LUXEMBOURG-VILLE — A weak and dramatic man has succumbed to man flu, several women close to him have derisively reported.
It was two weeks ago when a local resident named Mark, whose last name is being withheld at the request of embarrassed women in his family, began to report symptoms of the imaginary disease.
When Mark asked his partner Agnieszka to feel his forehead, she knew right away he was just seeking attention.
“He was suffering from what we non-men describe as a cold,” Agnieszka said.
Mark’s theatrics only increased, Agnieszka says, and within a day he’d given himself a fever and made his face pale. After a week of putting up with Mark’s childish behavior, she took him to the hospital just so he’d shut up.
Triage nurse Viviane Breck knew in an instant that Mark was just being silly, she says. Still, she was careful not to call his bluff.
“When a man’s got man flu, you’ve got to be delicate,” she said. “If you question him, or diagnose him as being a little drama queen, he’ll just cry and demand a bunch of pointless exams, and before you know it he’s scheduled for emergency surgery and half the hospital staff are running around in circles for him.”
“So I called him a brave soldier, patted his head, and gave him a magic pill to make it all better,” she said. “Of course it was nothing but a sugar tablet, but placebos are the best treatment for man flu.”
Despite getting his fifteen minutes of undeserved care, at home Mark continued to moan, insisting on seeing a specialist.
“He was really taking the act too far,” Agnieszka said. “He stopped getting out of bed in the morning, even when he had to pee. He gave up eating and drinking water.”
In the end, that’s what led to Mark’s demise, says Marie-Laure, the couple’s friend and longtime neighbor.

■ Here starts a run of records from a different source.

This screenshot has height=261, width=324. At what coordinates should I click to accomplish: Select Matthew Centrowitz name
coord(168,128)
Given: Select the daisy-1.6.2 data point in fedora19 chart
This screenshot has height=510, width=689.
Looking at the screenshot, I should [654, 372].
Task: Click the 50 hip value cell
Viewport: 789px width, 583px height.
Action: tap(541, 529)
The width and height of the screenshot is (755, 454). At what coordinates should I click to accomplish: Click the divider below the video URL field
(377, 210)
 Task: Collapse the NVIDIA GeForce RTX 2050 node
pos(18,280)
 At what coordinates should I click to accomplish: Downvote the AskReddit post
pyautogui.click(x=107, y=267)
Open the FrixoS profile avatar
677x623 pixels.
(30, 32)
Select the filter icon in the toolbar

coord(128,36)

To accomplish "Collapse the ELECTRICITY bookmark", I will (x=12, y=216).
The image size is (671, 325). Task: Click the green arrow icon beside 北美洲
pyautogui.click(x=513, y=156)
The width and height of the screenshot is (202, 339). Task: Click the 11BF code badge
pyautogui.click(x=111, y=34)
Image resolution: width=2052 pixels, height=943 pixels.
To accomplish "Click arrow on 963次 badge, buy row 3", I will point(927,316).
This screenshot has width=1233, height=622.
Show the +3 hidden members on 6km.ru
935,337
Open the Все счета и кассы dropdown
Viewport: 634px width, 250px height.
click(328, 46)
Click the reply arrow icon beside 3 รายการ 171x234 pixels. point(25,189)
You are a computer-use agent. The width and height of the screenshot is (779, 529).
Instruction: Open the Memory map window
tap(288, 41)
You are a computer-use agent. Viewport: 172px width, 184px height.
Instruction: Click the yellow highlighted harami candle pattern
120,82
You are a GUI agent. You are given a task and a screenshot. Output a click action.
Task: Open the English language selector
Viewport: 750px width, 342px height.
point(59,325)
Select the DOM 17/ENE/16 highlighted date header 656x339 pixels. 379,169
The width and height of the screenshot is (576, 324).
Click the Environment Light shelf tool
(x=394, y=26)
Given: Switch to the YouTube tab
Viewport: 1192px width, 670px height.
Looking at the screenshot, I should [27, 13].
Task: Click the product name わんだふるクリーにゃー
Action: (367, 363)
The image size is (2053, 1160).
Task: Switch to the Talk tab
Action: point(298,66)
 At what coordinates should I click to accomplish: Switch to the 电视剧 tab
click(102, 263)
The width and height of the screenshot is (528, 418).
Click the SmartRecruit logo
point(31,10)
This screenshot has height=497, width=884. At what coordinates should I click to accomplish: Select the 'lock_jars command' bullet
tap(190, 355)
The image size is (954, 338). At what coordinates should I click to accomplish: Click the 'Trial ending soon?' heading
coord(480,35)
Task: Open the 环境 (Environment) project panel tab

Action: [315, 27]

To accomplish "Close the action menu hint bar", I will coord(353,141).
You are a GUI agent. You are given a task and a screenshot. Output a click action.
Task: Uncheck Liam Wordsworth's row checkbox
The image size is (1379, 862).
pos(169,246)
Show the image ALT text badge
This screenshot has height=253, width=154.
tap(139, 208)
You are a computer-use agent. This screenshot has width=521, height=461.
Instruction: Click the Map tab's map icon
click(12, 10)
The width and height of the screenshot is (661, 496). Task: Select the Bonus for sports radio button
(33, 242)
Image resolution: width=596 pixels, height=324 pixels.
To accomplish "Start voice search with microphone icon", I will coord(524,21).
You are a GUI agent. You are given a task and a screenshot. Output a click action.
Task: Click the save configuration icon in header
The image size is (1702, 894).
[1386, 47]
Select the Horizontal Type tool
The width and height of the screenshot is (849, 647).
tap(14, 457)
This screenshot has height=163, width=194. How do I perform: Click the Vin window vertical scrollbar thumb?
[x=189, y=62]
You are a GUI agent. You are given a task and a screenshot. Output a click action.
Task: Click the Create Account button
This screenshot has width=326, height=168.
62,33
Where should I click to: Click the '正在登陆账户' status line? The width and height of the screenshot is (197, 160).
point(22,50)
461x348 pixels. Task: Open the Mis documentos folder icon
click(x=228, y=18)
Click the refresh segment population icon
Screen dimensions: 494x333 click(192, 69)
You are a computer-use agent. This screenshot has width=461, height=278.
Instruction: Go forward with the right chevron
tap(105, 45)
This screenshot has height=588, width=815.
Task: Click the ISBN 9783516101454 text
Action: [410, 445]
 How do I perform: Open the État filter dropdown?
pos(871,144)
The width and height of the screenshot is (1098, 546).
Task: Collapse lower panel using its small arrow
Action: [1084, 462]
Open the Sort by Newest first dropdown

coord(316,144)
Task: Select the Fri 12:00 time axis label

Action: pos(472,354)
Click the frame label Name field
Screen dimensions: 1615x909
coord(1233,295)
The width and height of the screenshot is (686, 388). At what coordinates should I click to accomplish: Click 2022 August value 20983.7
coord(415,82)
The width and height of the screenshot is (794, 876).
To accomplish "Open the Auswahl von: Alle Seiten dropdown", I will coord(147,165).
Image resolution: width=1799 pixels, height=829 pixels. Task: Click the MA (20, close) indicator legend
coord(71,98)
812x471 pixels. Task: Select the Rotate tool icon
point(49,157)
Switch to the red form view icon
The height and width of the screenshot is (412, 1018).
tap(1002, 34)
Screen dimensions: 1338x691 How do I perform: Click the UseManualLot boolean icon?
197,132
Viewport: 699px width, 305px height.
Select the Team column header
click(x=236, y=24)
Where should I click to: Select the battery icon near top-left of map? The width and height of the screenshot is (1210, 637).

“Sure, if you stop consuming fluids and start losing consciousness just to get everyone’s sympathy, certainly it will have consequences on your health,” Marie-Laure said.
At his funeral, Mark’s younger sister Lizzie delivered a heartfelt eulogy in which she lamented her brother’s male weakness but praised his almost convincing acting, and asked everyone in attendance to remember Mark’s final, overly dramatic words.
“Oh, ugh, I feel really awful Lizzie. I don’t think I’m going to make it.”